Horrorizada, Noemí ve que Abel se aparta de la consola y se levanta dispuesto a marcharse.

—¡No! —Corre hacia él y lo sujeta del brazo—. No tienes que hacerlo.

A él le tiembla todo el cuerpo. Cuando habla, lo hace con la voz rota.

—Sí, claro que tengo que hacerlo.

Ella lo sujeta incluso cuando él empieza a andar hacia la puerta.

—Tienes alma, Abel, y una voluntad que te pertenece solo a ti.
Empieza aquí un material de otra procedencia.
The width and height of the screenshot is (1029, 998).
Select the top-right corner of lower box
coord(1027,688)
Puedes plantarle cara, sé que puedes…

—Así que esa es tu chica, ¿eh? —Mansfield puede verla; Abel y ella están justo delante de la consola desde cuya pantalla los observa con gesto condescendiente—. Bueno, es una monada, eso es evidente. No tiene una belleza clásica, pero sí mucho temperamento, ¿verdad? Eso lo has sacado de mí. Siempre me han gustado guerreras.
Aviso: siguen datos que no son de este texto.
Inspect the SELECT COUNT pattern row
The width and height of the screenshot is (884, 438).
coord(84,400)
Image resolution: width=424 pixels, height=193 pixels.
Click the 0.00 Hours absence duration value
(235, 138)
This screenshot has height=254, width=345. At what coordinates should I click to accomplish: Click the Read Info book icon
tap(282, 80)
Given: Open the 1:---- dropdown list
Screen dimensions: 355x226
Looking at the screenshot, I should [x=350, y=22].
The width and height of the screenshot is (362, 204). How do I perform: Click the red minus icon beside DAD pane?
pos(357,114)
Si estuviera aquí, Noemí le daría un puñetazo en la tripa para que supiera lo mona que puede llegar a ser, pero está a salvo en su casa, sentado al lado del fuego o eso parece por la luz que parpadea, descansando tranquilamente mientras le ordena a Abel que vuelva a casa para morir.

—Eres un monstruo —le espeta—. Eres un monstruo egoísta y cobarde. Te da miedo morir porque nunca has creído en nada que no seas tú mismo. Le diste un alma a Abel solo para poder cargártela de un plumazo en cuanto ya no la necesitaras más. Todo lo que ha sentido, la persona en la que se ha convertido, ¿es que no te importa lo más mínimo? ¿Eres consciente de lo que estás haciendo?

Mansfield suspira.

—Es evidente que esto va a ser un problema.
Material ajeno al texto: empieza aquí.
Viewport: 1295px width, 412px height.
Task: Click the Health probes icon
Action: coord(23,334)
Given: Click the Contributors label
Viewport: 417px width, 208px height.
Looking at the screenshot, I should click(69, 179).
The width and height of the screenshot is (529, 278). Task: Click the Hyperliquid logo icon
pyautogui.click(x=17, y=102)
Desde la consola en la que sigue tecleando febrilmente, se oye la voz de Virginia que dice:

—Siempre he sido muy fan de usted, pero ya no, pedazo de mierda. Me da vergüenza que sea humano.

—¿Quién es esa?

Se nota que Mansfield está confundido. Virginia no se acerca a la pantalla, pero se aproxima lo suficiente para que el afamado científico vea su mano haciéndole una peineta.

Noemí mira a Abel, que sigue sin sentarse, a pesar de sus súplicas…, pero tampoco ha dado ningún paso más hacia la puerta. Por un momento, siente que aún hay esperanza.

—Te estás resistiendo, ¿verdad? Puedes hacerlo, estoy segura.

—Ya basta de tonterías. —Mansfield carraspea y se recoloca en el sofá—. Abel, dime la verdad: ¿siguen cerrados los puestos defensivos de emergencia?

—Sí, señor —responde el meca, y hace una mueca en cuanto las palabras salen de su boca.

—Bueno, pues ve y abre uno. —Abel se dirige hacia un armario de plástico que hay en la pared, uno de muchos ahora que Noemí se fija, y Mansfield añade—: Coge un bláster.

Abel atraviesa la puerta de un puñetazo. Los trozos caen al suelo como una lluvia de plástico y Noemí ve cómo coge un bláster con la empuñadura de un intenso color verde, lo que significa que está cargado. Cuando se gira y la mira a los ojos, la angustia que ve en ellos es casi más terrible que su propio miedo.

—Venga, Abel —dice Mansfield, casi con dulzura—, ya casi estamos. Recuerda quién y qué eres. Sigue la Directiva Número Uno. Obedéceme. Mátala.